THE INPUT
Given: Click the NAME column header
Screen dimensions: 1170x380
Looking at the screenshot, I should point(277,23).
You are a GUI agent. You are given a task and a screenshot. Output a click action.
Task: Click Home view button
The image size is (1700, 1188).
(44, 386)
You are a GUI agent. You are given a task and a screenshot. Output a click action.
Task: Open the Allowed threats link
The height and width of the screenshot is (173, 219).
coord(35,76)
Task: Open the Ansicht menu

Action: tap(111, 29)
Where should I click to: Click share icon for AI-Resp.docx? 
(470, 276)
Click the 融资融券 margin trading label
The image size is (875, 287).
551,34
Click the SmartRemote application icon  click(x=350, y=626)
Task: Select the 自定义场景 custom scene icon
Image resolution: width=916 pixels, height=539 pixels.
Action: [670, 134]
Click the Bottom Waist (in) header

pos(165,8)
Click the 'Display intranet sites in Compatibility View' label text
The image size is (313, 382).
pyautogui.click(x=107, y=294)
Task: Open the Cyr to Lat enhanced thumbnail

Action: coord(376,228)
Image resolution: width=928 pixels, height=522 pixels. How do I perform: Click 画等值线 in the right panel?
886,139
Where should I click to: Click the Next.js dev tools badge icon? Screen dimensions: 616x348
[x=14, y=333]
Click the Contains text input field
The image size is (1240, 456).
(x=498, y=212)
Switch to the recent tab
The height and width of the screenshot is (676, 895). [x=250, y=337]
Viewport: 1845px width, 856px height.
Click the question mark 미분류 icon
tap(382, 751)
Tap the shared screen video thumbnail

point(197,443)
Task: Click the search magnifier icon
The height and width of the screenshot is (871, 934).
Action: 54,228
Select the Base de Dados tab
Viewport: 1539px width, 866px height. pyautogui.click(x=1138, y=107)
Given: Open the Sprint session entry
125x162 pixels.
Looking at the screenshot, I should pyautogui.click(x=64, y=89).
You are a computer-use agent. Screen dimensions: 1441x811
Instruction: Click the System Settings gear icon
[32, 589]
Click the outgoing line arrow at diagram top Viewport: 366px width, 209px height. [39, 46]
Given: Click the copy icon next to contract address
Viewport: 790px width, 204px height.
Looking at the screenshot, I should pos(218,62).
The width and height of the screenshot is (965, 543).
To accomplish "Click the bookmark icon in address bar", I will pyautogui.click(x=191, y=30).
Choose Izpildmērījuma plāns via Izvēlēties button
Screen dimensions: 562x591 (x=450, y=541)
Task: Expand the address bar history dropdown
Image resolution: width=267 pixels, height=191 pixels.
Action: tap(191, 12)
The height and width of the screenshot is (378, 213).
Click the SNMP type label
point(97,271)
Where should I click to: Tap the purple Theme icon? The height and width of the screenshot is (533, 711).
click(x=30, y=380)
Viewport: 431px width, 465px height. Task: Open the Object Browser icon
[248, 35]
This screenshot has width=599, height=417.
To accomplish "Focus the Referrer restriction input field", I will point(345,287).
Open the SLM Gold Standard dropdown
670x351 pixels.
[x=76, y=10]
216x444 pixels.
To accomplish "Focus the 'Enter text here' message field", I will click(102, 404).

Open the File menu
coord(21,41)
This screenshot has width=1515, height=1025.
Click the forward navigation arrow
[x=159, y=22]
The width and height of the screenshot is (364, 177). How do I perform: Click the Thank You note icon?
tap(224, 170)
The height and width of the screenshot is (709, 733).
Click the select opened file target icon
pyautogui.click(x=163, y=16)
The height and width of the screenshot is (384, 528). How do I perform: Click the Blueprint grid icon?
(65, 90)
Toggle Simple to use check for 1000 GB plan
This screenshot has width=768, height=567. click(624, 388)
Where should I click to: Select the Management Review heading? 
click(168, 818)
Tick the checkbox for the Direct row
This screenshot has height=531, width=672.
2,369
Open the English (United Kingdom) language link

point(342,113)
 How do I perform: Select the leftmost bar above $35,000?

EXERCISE OBJECTIVE
Your reply should be every line of the material, transcribed exactly.

WORKED SOLUTION
Given: Click the NAME column header
Screen dimensions: 1170x380
Looking at the screenshot, I should point(277,23).
You are a GUI agent. You are given a task and a screenshot. Output a click action.
Task: Click Home view button
The image size is (1700, 1188).
(44, 386)
You are a GUI agent. You are given a task and a screenshot. Output a click action.
Task: Open the Allowed threats link
The height and width of the screenshot is (173, 219).
coord(35,76)
Task: Open the Ansicht menu

Action: tap(111, 29)
Where should I click to: Click share icon for AI-Resp.docx? 
(470, 276)
Click the 融资融券 margin trading label
The image size is (875, 287).
551,34
Click the SmartRemote application icon  click(x=350, y=626)
Task: Select the 自定义场景 custom scene icon
Image resolution: width=916 pixels, height=539 pixels.
Action: [670, 134]
Click the Bottom Waist (in) header

pos(165,8)
Click the 'Display intranet sites in Compatibility View' label text
The image size is (313, 382).
pyautogui.click(x=107, y=294)
Task: Open the Cyr to Lat enhanced thumbnail

Action: coord(376,228)
Image resolution: width=928 pixels, height=522 pixels. How do I perform: Click 画等值线 in the right panel?
886,139
Where should I click to: Click the Next.js dev tools badge icon? Screen dimensions: 616x348
[x=14, y=333]
Click the Contains text input field
The image size is (1240, 456).
(x=498, y=212)
Switch to the recent tab
The height and width of the screenshot is (676, 895). [x=250, y=337]
Viewport: 1845px width, 856px height.
Click the question mark 미분류 icon
tap(382, 751)
Tap the shared screen video thumbnail

point(197,443)
Task: Click the search magnifier icon
The height and width of the screenshot is (871, 934).
Action: 54,228
Select the Base de Dados tab
Viewport: 1539px width, 866px height. pyautogui.click(x=1138, y=107)
Given: Open the Sprint session entry
125x162 pixels.
Looking at the screenshot, I should pyautogui.click(x=64, y=89).
You are a computer-use agent. Screen dimensions: 1441x811
Instruction: Click the System Settings gear icon
[32, 589]
Click the outgoing line arrow at diagram top Viewport: 366px width, 209px height. [39, 46]
Given: Click the copy icon next to contract address
Viewport: 790px width, 204px height.
Looking at the screenshot, I should pos(218,62).
The width and height of the screenshot is (965, 543).
To accomplish "Click the bookmark icon in address bar", I will pyautogui.click(x=191, y=30).
Choose Izpildmērījuma plāns via Izvēlēties button
Screen dimensions: 562x591 (x=450, y=541)
Task: Expand the address bar history dropdown
Image resolution: width=267 pixels, height=191 pixels.
Action: tap(191, 12)
The height and width of the screenshot is (378, 213).
Click the SNMP type label
point(97,271)
Where should I click to: Tap the purple Theme icon? The height and width of the screenshot is (533, 711).
click(x=30, y=380)
Viewport: 431px width, 465px height. Task: Open the Object Browser icon
[248, 35]
This screenshot has width=599, height=417.
To accomplish "Focus the Referrer restriction input field", I will point(345,287).
Open the SLM Gold Standard dropdown
670x351 pixels.
[x=76, y=10]
216x444 pixels.
To accomplish "Focus the 'Enter text here' message field", I will click(102, 404).

Open the File menu
coord(21,41)
This screenshot has width=1515, height=1025.
Click the forward navigation arrow
[x=159, y=22]
The width and height of the screenshot is (364, 177). How do I perform: Click the Thank You note icon?
tap(224, 170)
The height and width of the screenshot is (709, 733).
Click the select opened file target icon
pyautogui.click(x=163, y=16)
The height and width of the screenshot is (384, 528). How do I perform: Click the Blueprint grid icon?
(65, 90)
Toggle Simple to use check for 1000 GB plan
This screenshot has width=768, height=567. click(624, 388)
Where should I click to: Select the Management Review heading? 
click(168, 818)
Tick the checkbox for the Direct row
This screenshot has height=531, width=672.
2,369
Open the English (United Kingdom) language link

point(342,113)
 How do I perform: Select the leftmost bar above $35,000?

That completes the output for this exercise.